Innovation Talk: Market is ripe but growth in hi-tech garden yet to Bloom
I long for the day when a robotic weeder would gently untangle bindweed from my raspberry canes, remove creeping buttercup and scutch grass from my flower beds
Bord Bia’s Bloom festival in the Phoenix Park finishes today. Earlier, as I wandered around enjoying the 30 show gardens and related areas, I wondered whether a show garden will ever be sponsored by one of our numerous high-tech companies.
What would an imaginatively designed high-tech show garden look like? Perhaps a seamless transition between real and virtual arrangements, with the viewer never quite sure what flower displays are material and what are electronic images.
As Bloom demonstrates, the domestic gardening sector is big business. A quick search of the internet did not yield me details of the size of the Irish market, but I did find figures suggesting that 80 per cent of US households participate in gardening activities (including indoor), and that each on average spends several hundred dollars per year. Yet, by and large, gardening remains a low technology sector and, as my back frequently reminds me, a largely manual occupation.
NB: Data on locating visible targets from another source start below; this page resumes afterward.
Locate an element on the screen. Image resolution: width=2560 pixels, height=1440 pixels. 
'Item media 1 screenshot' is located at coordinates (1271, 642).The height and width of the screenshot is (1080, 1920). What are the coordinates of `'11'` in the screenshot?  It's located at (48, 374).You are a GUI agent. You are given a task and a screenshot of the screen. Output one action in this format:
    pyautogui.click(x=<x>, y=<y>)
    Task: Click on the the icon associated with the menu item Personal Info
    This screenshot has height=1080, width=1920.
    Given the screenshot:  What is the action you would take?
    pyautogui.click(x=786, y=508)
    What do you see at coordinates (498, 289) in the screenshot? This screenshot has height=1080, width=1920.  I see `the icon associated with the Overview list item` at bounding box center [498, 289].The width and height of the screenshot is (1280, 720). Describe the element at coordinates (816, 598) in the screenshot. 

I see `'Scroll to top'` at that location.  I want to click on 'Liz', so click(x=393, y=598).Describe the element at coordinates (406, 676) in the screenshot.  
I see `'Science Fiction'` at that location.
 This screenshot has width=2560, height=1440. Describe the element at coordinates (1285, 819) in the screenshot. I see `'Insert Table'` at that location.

Lawn mowing has gone robotic however. A number of vendors offer autonomous mowing pods, a few on display at Bloom. These wander around your lawn leaving mulched grass trailing behind them, before heading back to their docking station at any hint of rain or when low on battery power. Some even offer integration with your smart phone, allowing you to monitor their progress and remotely change their settings. I confess I do not actually own one, although my elder daughter and her partner take delight in double-jobbing theirs to deliver plates of party food and drinks.
There is a robot kindred to its mower friends which can wander around your garden tethered to an attached hosepipe, periodically squirting water on your plants. I suspect a well laid out sprinkler network would be more practical.
With the advent of water charges, I am sure the Irish market will be well served by high-tech sprinkler systems doubtless controllable from your smart phone. There is even a digital attachment available for your hose nozzle, which monitors and alerts you to the volume of water y ou have sprayed.
Self-watering flower pots, for indoor plants, are offered by a few vendors. Each has a small reservoir which you fill, and then the pot controller dribbles out water as necessary. Some high-tech flower pots rotate the pot to ensure a uniform distribution of sunlight on the plant.
One or two come combined with their own telescopic LED lamp, which occasionally raises itself cobra-like to flood your plant with artificial light. There are even autonomous flower pots which meander across your floor to follow sunbeams, much like your cat.
Rotating and moving flower pots are probably not as creepy as robotic scarecrows. There are now robotic quadrocopters which are programmed to buzz the birds before settling gently back again onto their home recharging pad.
Then there are the remote sensors. These can measure soil acidity, water content, air humidity and temperature. One or two are wifi equipped and so will send push notifications to your smart phone when their ward needs your doting attention.
The better sensors are even pre-programmed with the optimal conditions for a large number of plant species. Once you tell the sensor what kind of plant you want it to monitor, it will advise on any deviation from the optimal environmental conditions for your flower. You can also ask the device, after it has had a chance to sense its surroundings, what species might be best suited for that location.
Naturally there are many smart phone apps available for keen gardeners. These too can advise on what plants are best suited to specific locations. There are guidebook apps, helping you to schedule garden activities and maintenance. There are social garden networks too, which enable you to share experiences and seek peer advice.
From my browsing and musings, high-tech domestic gardening appears to still be in an early adopter phase. Sure enough, there are many build-it-yourself kits. For example, the Raspberry Pi computer card, which is being used to promote computer science in UK schools, has a few projects dedicating to building your own garden environmental sensors.
The growing global interest in 3D printers made me wonder whether there are yet any publicly available designs to print off and build your own garden gadgets. The only ones I could find allow you to print and assemble your own bird houses and boxes, but so far little else.
The high-tech world has much to do to make an impact in the real world of domestic gardening. It seems a large market, ripe for intelligent disruption.
I long for the day when a robotic weeder would gently untangle bindweed from my raspberry canes, remove creeping buttercup and scutch grass from my flower beds, and put any giant hogweed that dares to show itself instantly out of its miserable existence. My back would undoubtedly celebrate too.